Hallaba ganas donde no tenía buscando la changuita salvadora. Le faltaba poco dinero para cumplir el sueño y otra vez, como buen niño que era, fantaseaba subiéndose al elefante, recibiendo un beso de la bailarina o saltando en la red con los monos. ¡Qué bueno que va a estar! se decía en voz alta. Antes que terminara de caer la tarde limpió las mesas de una confitería y metió las sillas que estaban afuera. Y por último ayudó al encargado de un edificio a sacar la basura de veintisiete departamentos.

Jeremías no daba más pero era tal la algarabía de haber juntado toda esa plata que aunque quisiera no se hubiera podido tirar un ratito a descansar.

El niño además se sentía orgulloso de no haberle pedido ni una moneda a nadie; se la había ganado y ahora venía la recompensa¡Por fin iba a conocer el circo!

Con más de una hora de anticipación (no vaya a ser cosa que se acabaran las entradas) emprendió el más glorioso y feliz de los caminos. Planificaba mientras tanto que apenas tuviera su ticket de acceso gastaría en un gigante copo de algodón; y una vez adentro se tomaría una gaseosa acompañando al paquetito de garrpiñadas.
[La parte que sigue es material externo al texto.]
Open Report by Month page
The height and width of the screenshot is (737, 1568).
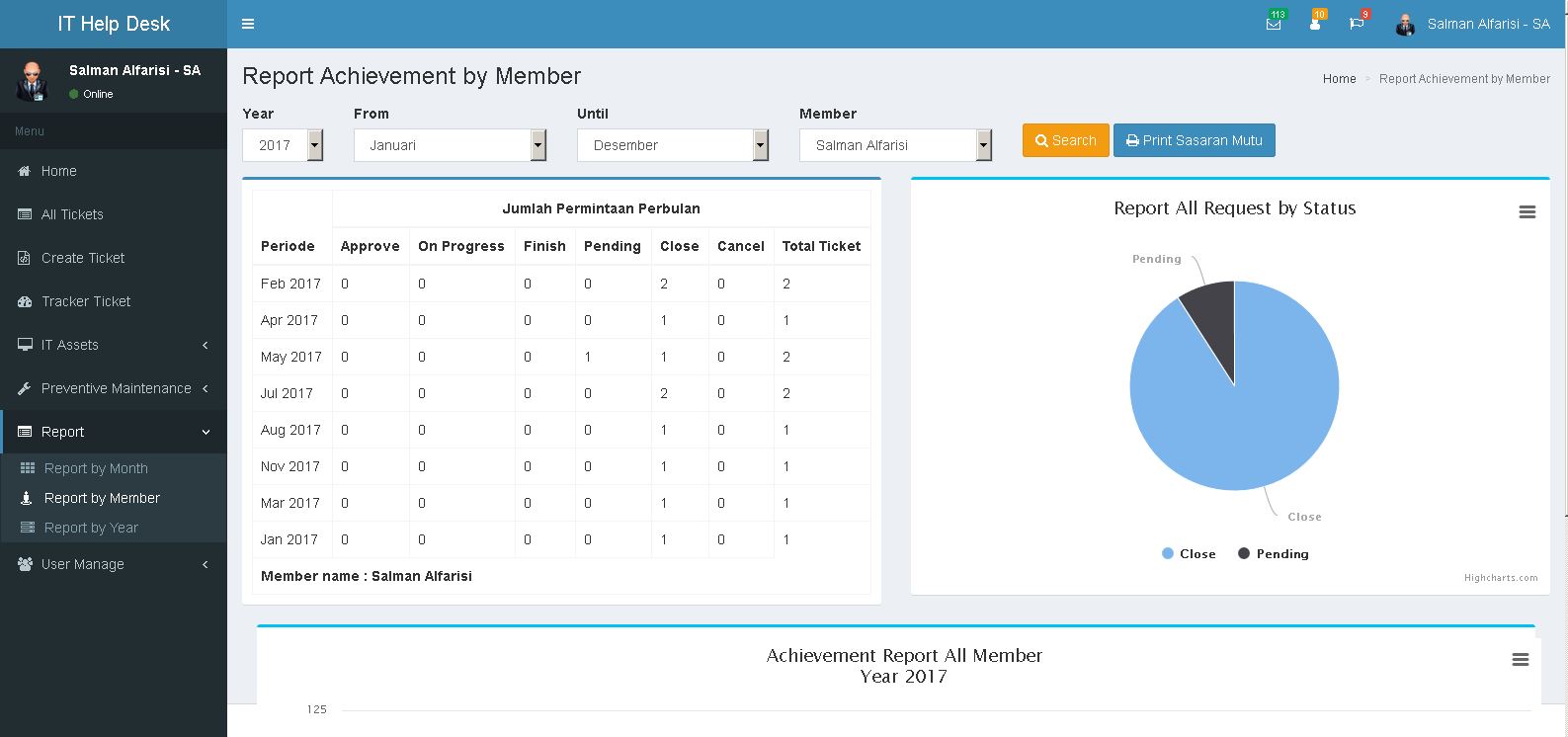point(96,468)
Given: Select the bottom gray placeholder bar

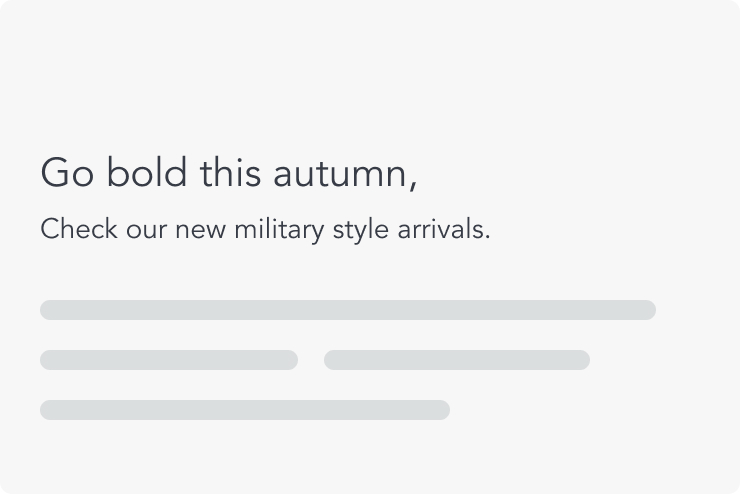Looking at the screenshot, I should pyautogui.click(x=244, y=410).
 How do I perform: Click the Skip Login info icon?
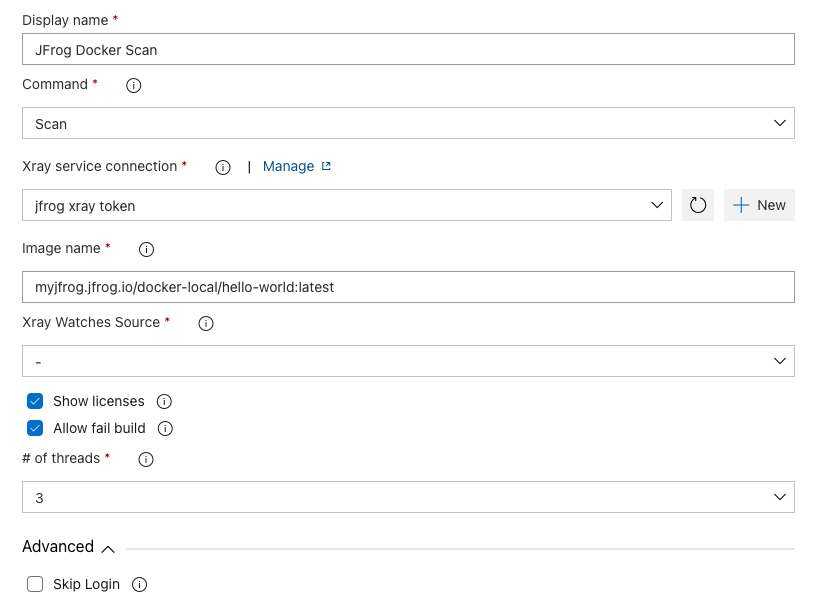(x=139, y=584)
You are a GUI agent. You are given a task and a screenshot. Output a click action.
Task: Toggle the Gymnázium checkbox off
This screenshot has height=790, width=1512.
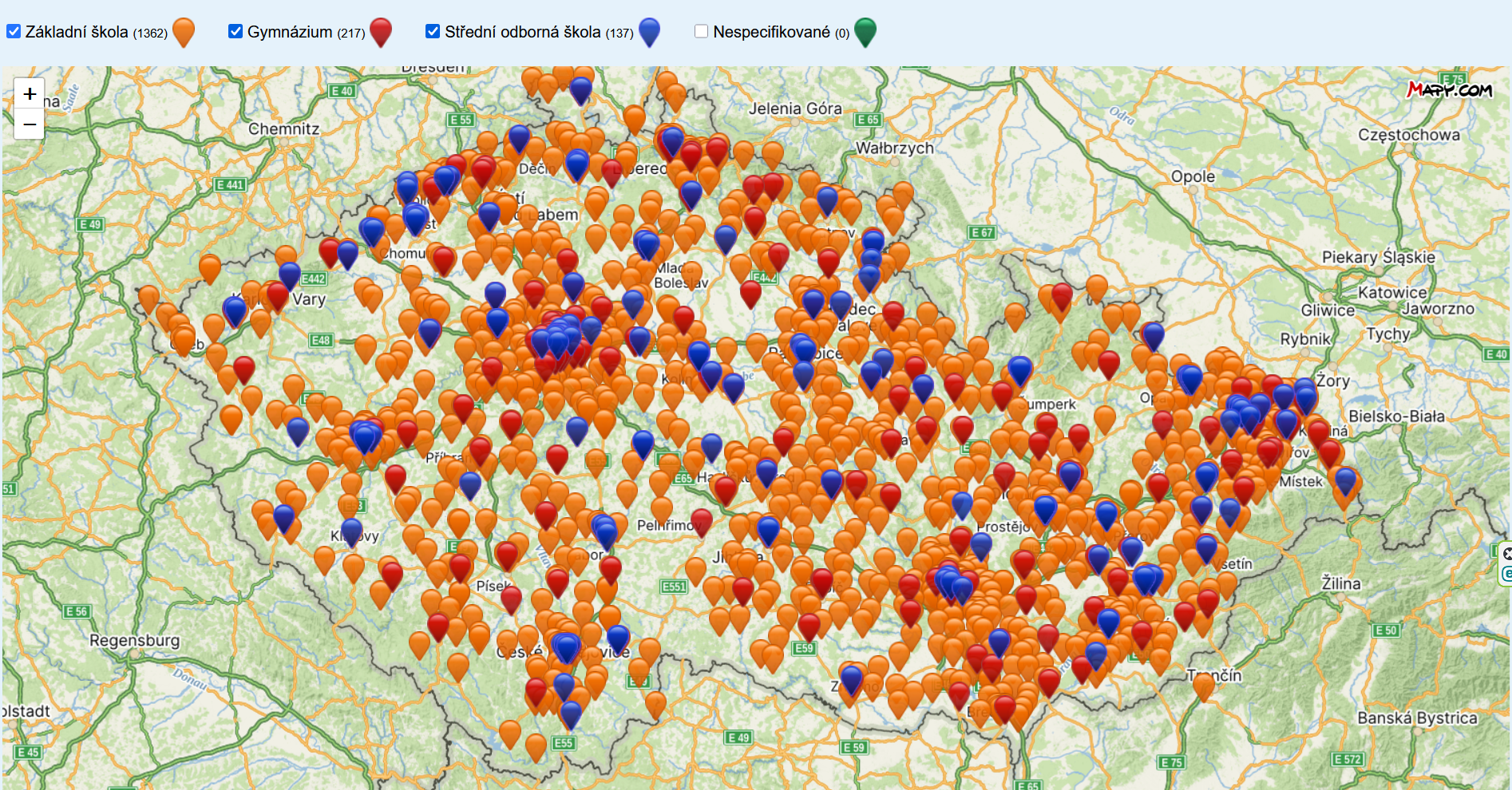(x=236, y=31)
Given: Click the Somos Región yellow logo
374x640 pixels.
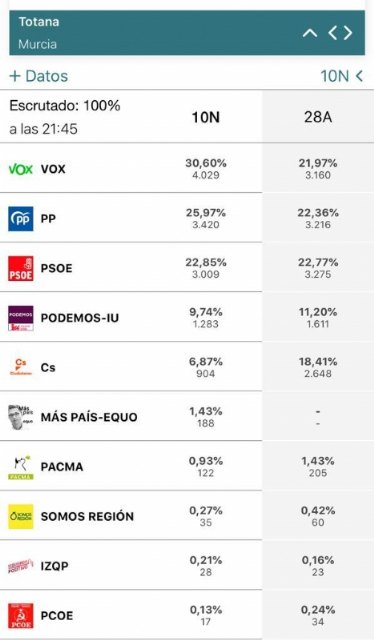Looking at the screenshot, I should coord(21,516).
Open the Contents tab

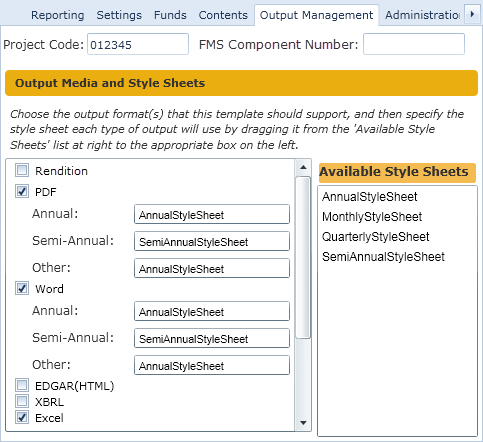click(x=223, y=15)
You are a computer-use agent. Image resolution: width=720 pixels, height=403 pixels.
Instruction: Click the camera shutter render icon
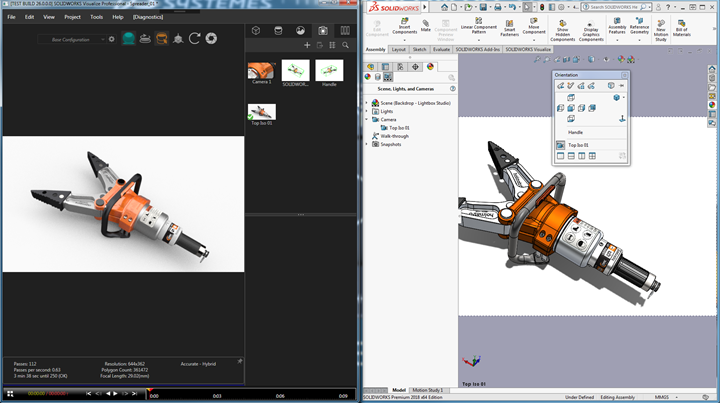211,39
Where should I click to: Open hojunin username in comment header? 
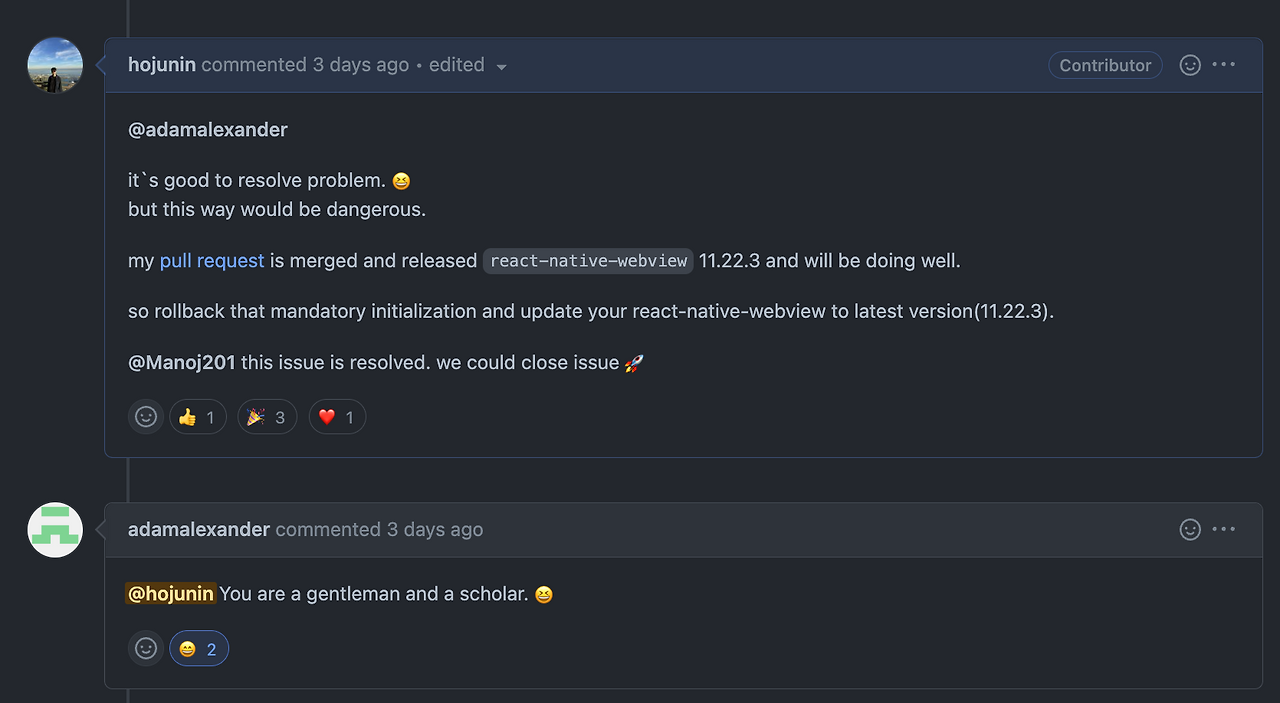[162, 65]
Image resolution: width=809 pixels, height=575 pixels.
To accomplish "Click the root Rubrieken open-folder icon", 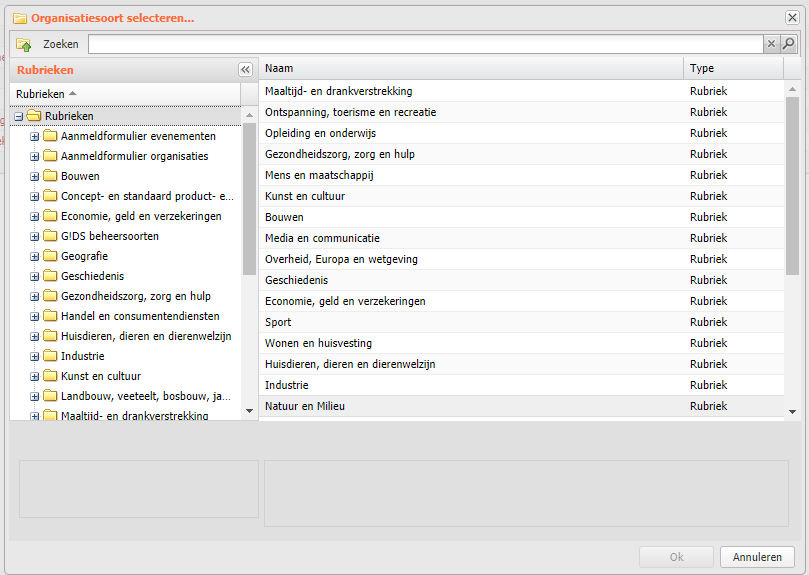I will [x=34, y=116].
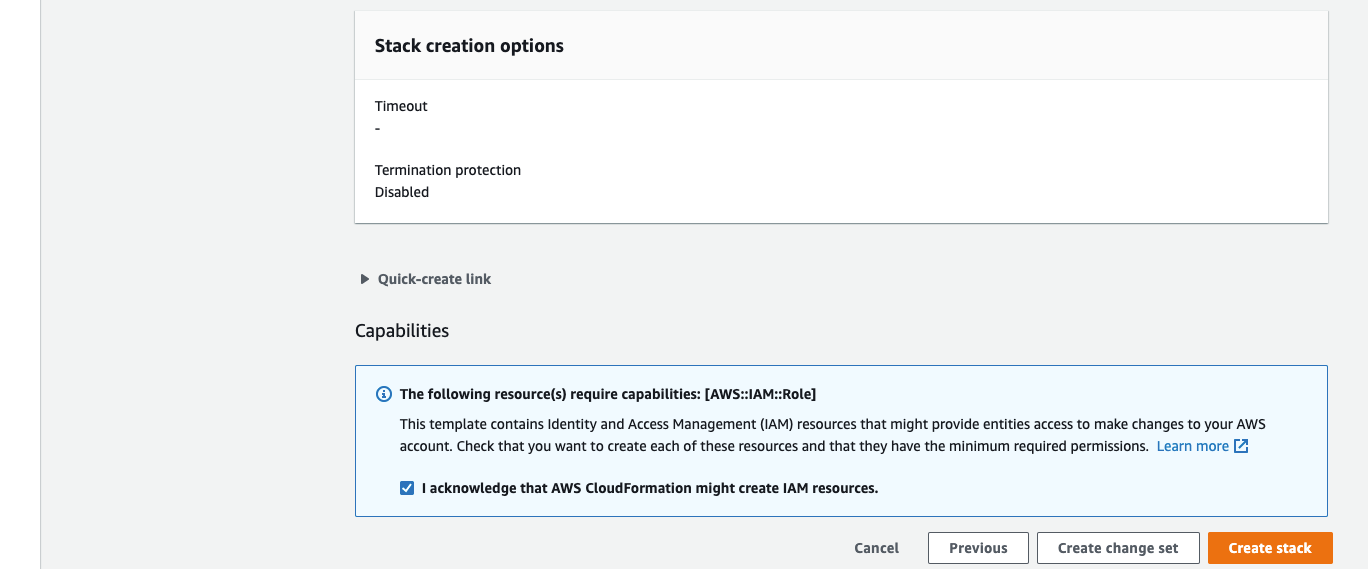1368x569 pixels.
Task: Click the Termination protection label
Action: pos(447,170)
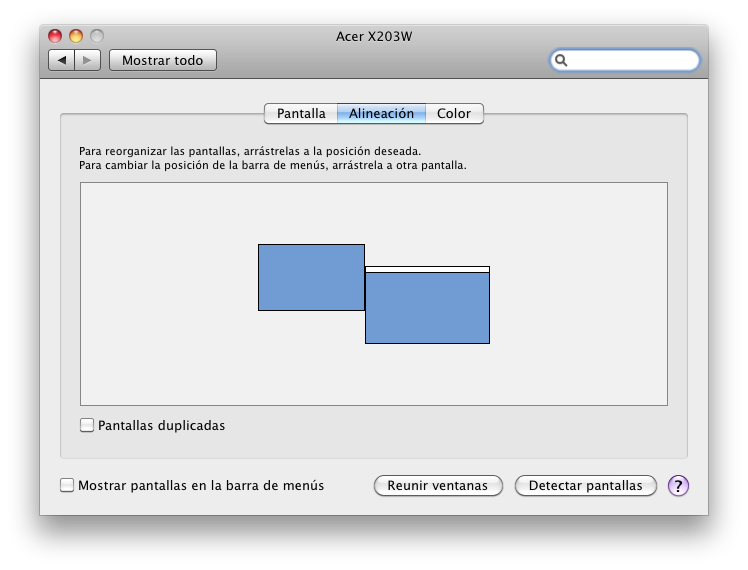Image resolution: width=748 pixels, height=570 pixels.
Task: Switch to the Pantalla tab
Action: pyautogui.click(x=301, y=114)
Era su noche y pensaba disfrutarla.

Hasta se compró un chupetín para el camino y después del kiosco no se detuvo más. Faltaban pocas cuadras y empezó a acelerar el paso. Estaba impaciente por llegar.

“Ojalá esté adelante”, “¿me dejarán tocar los tigres?”, “¿Cuánto durará?”, “el elefante debe ser re grande” iba pensando. “Acá a la vuelta tiene que ser” se dijo y en la esquina dobló.

¡Qué grandes se abrieron los ojitos del pequeño Jeremías al ver en el piso la sombra de la gran carpa! Sombra o mancha qué más da, sólo quedaba dibujado en el pasto seco del descampado el recuerdo imborrable de un circo que se había ido y que la noche anterior le regaló el mejor de sus días y a la siguiente se lo quitó.

El niño quedó llorando en el cordón bajo la luz de una farola que claramente dejaba ver cómo rodaban brillantes, precisas, coordinadas, cual equilibristas circenses, una a una las lágrimas sobre el palito de un chupetín de limón.